Work to complete => Reproduce the data from its very beginning through the line containing "pyautogui.click(x=45, y=49)", omitting the pictures.
+++ Records
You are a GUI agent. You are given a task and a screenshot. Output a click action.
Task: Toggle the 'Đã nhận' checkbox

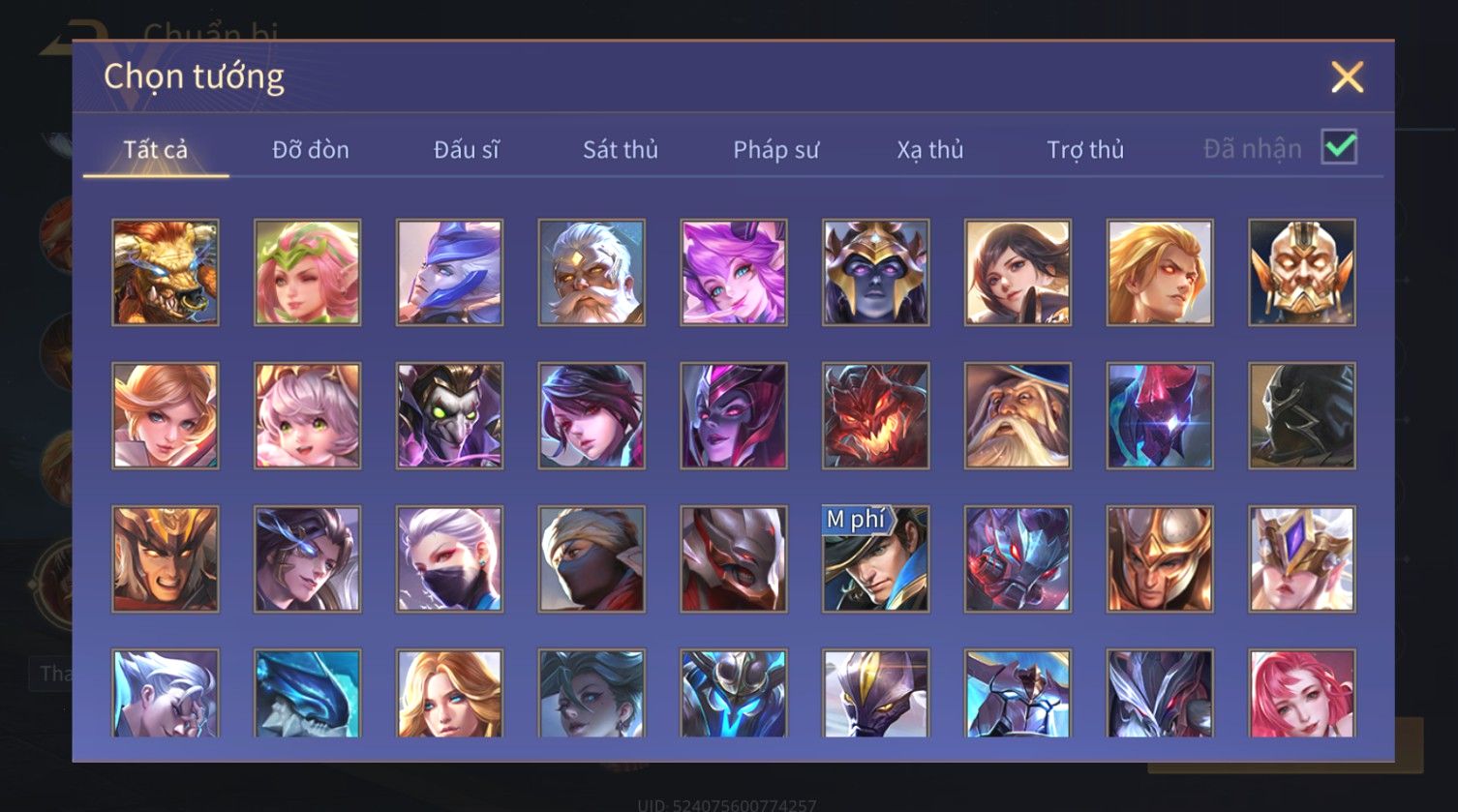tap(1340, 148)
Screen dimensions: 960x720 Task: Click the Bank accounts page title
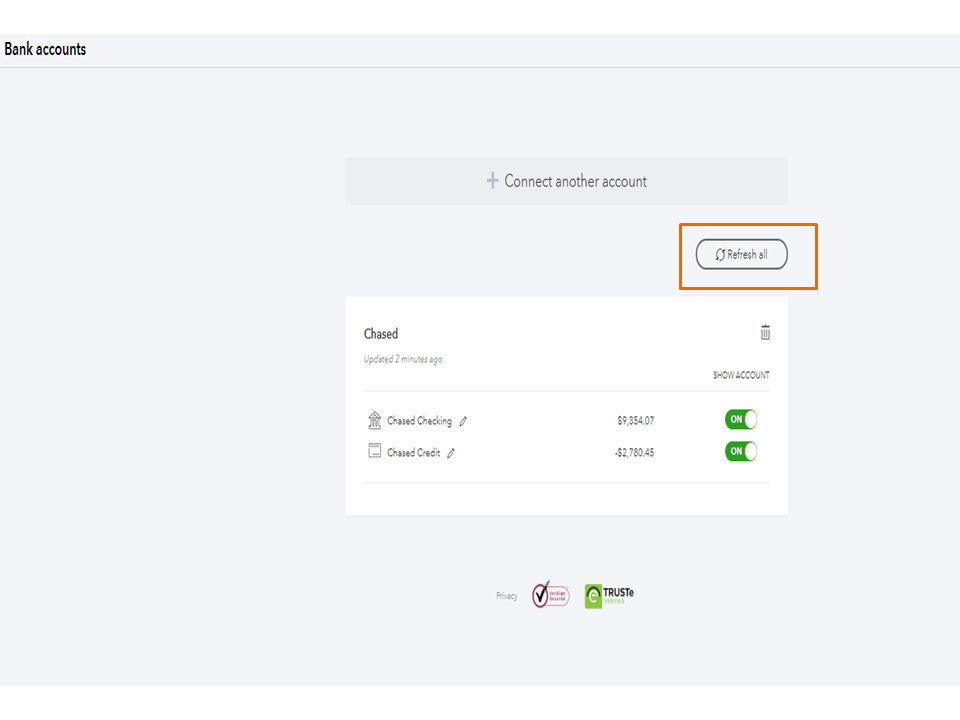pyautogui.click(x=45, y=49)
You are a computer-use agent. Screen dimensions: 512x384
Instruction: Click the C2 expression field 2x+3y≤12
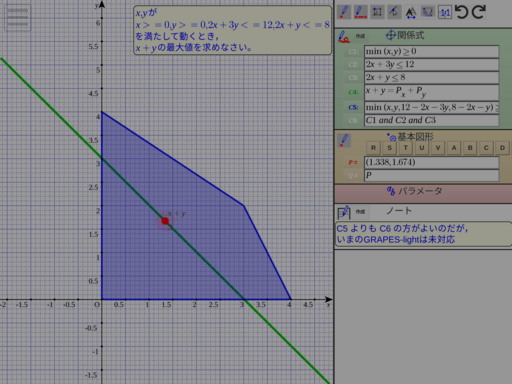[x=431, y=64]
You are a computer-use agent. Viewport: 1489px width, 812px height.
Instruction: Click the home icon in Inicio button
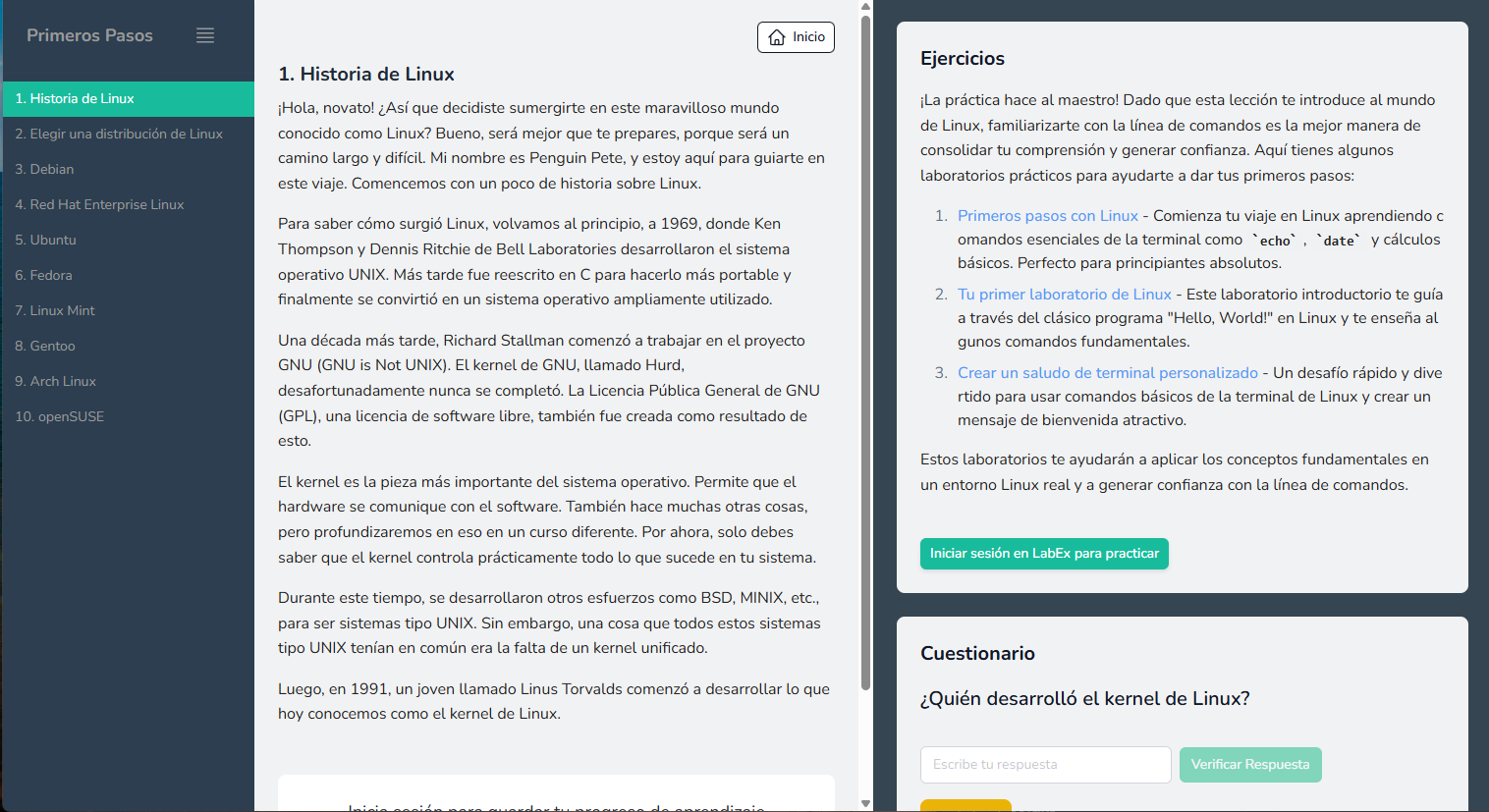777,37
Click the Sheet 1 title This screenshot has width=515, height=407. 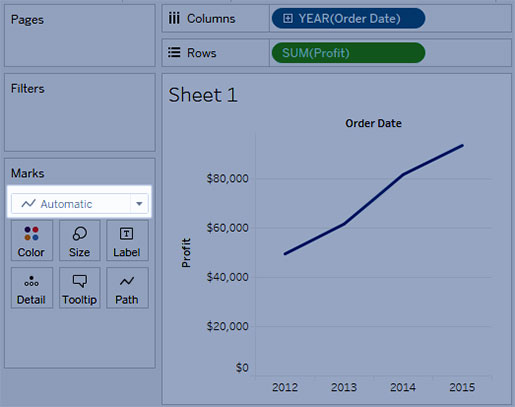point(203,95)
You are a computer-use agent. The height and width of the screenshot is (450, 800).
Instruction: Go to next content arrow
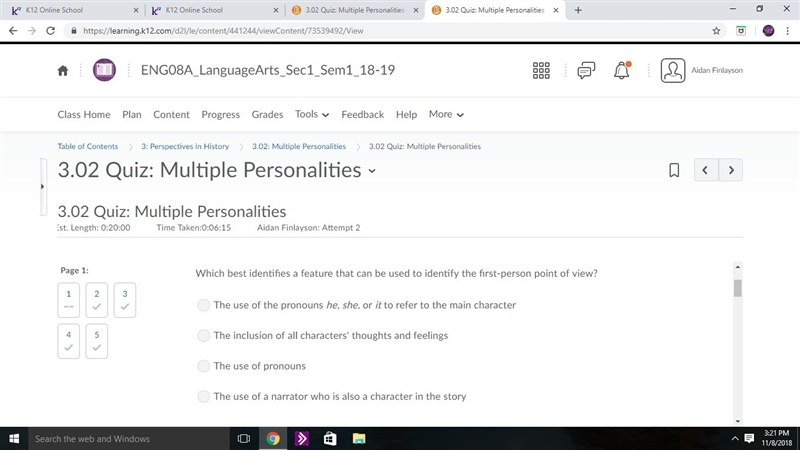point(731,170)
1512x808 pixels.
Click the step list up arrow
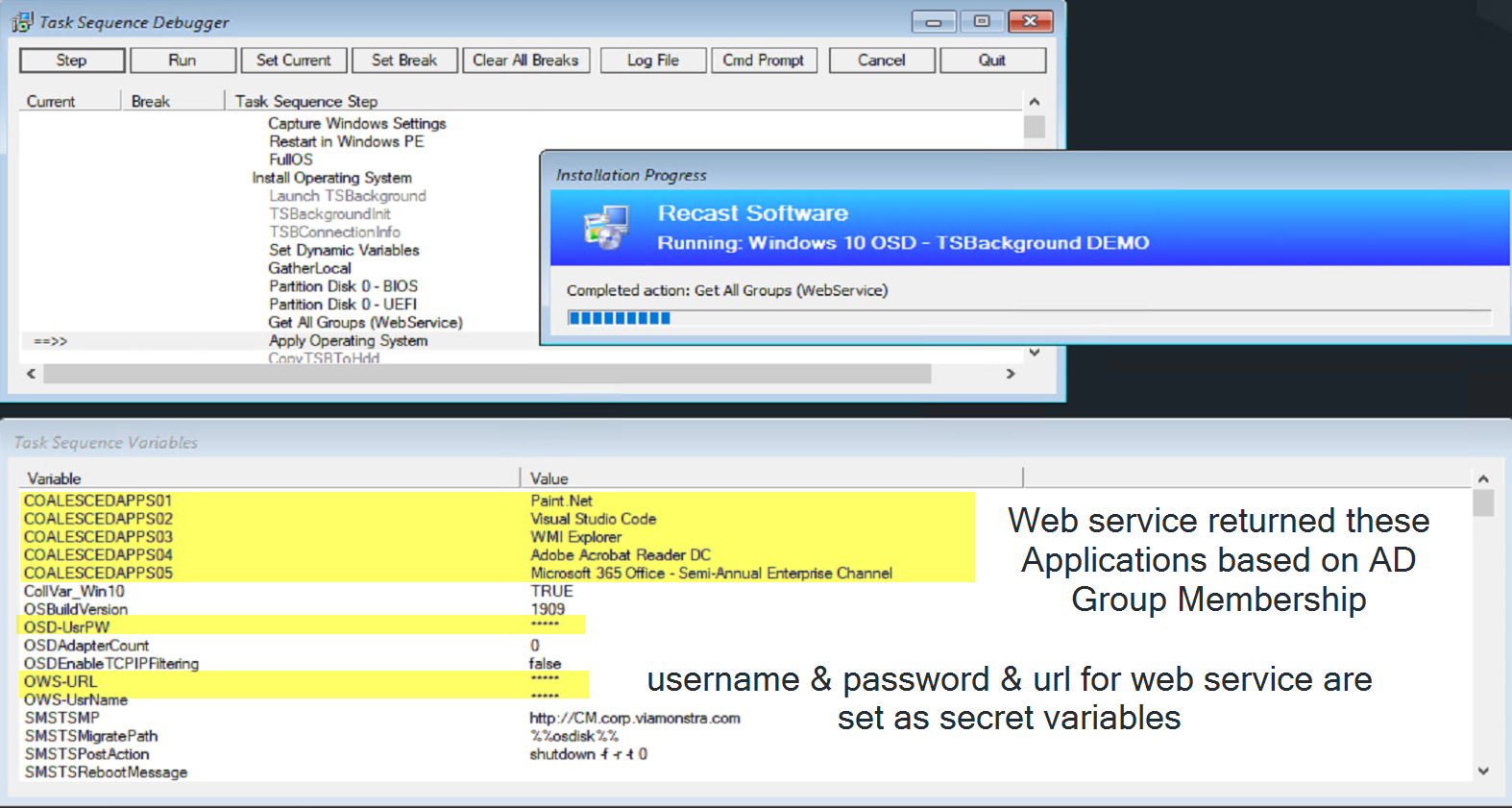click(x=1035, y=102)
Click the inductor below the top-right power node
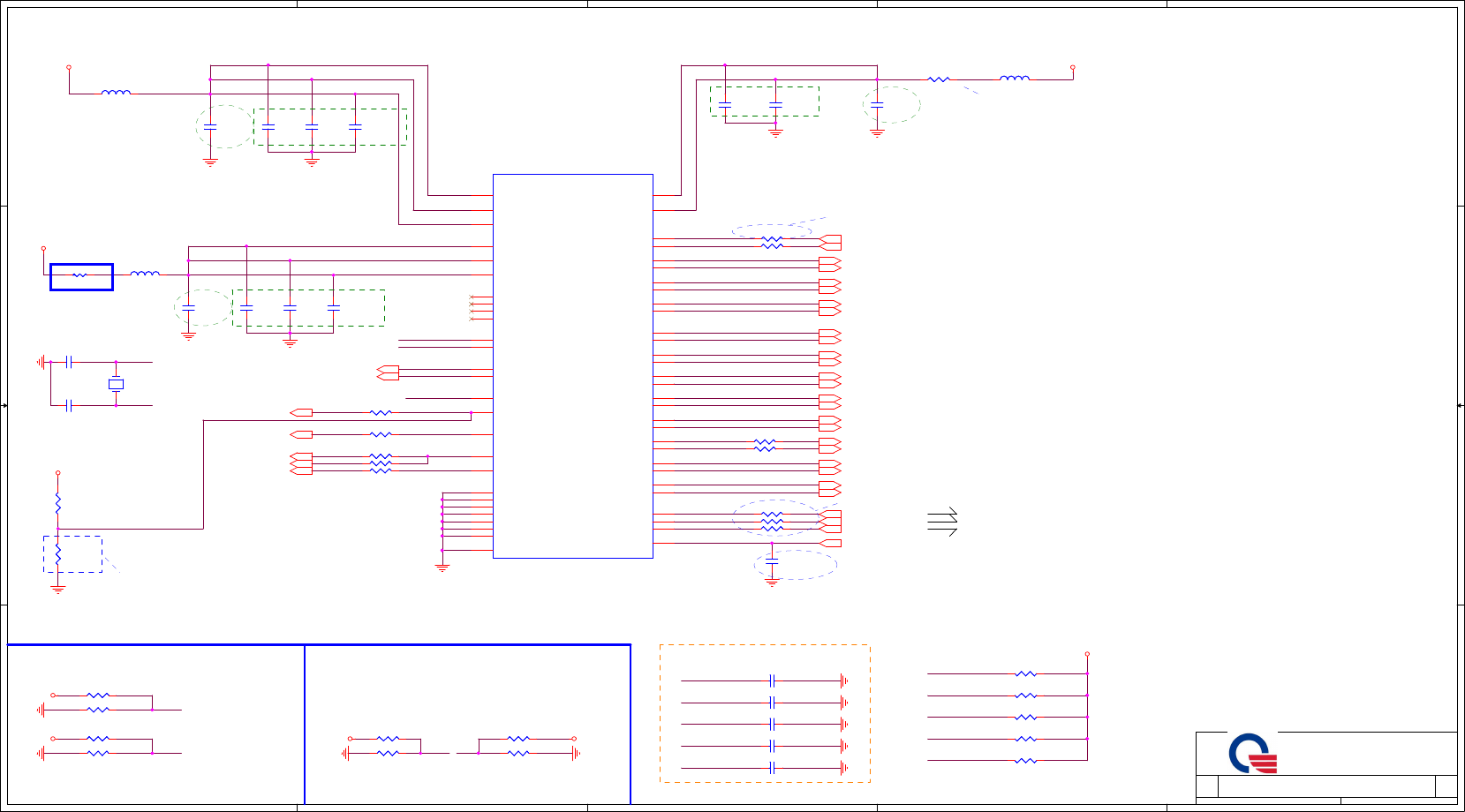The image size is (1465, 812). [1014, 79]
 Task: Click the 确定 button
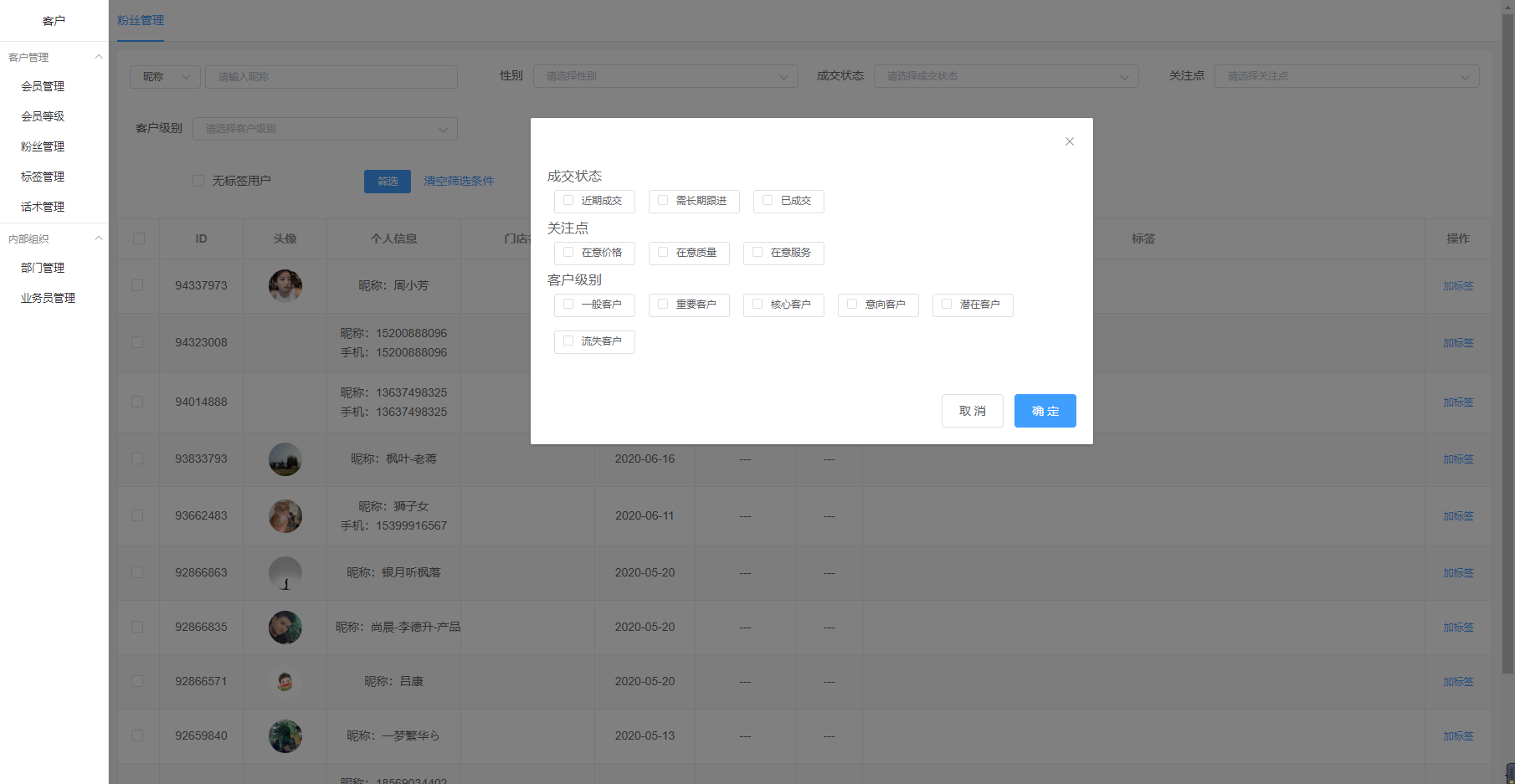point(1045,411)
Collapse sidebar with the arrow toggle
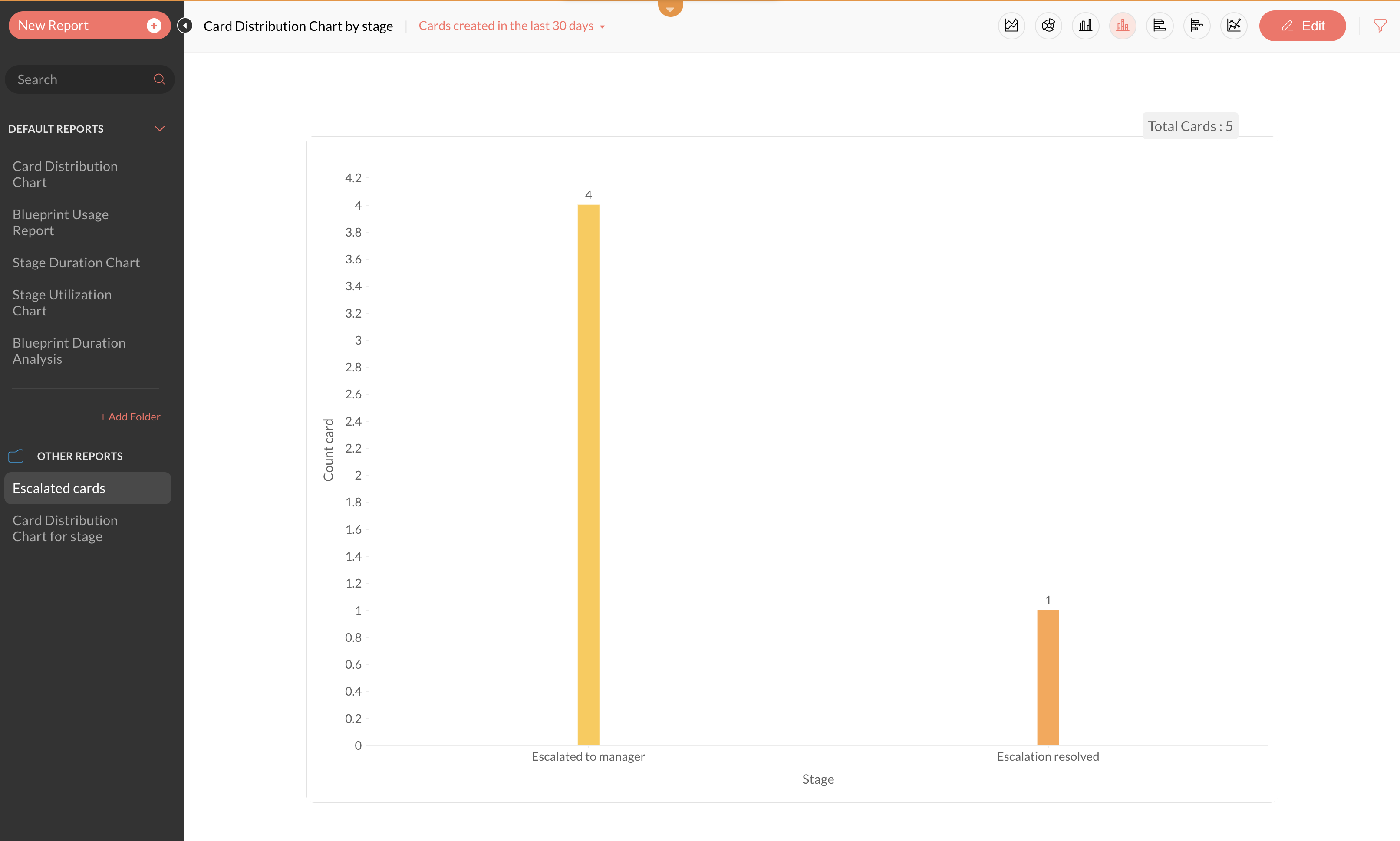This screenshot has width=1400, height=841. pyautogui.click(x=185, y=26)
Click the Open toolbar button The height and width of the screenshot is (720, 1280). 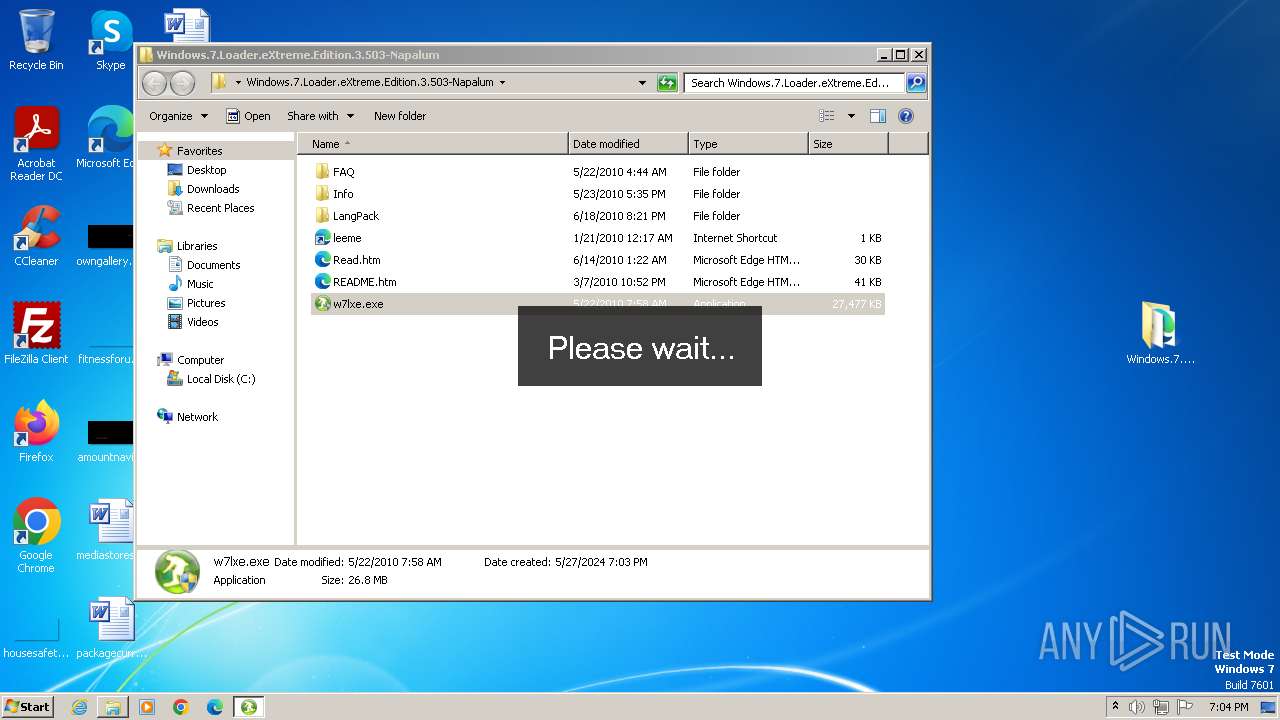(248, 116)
++++++
Completed task =>
You are a GUI agent. You are given a task and a screenshot. Output a click action.
Task: Toggle the 'Đã nhận' checkbox

tap(1340, 148)
Screen dimensions: 960x720 Task: Click the Bank accounts page title
pyautogui.click(x=45, y=49)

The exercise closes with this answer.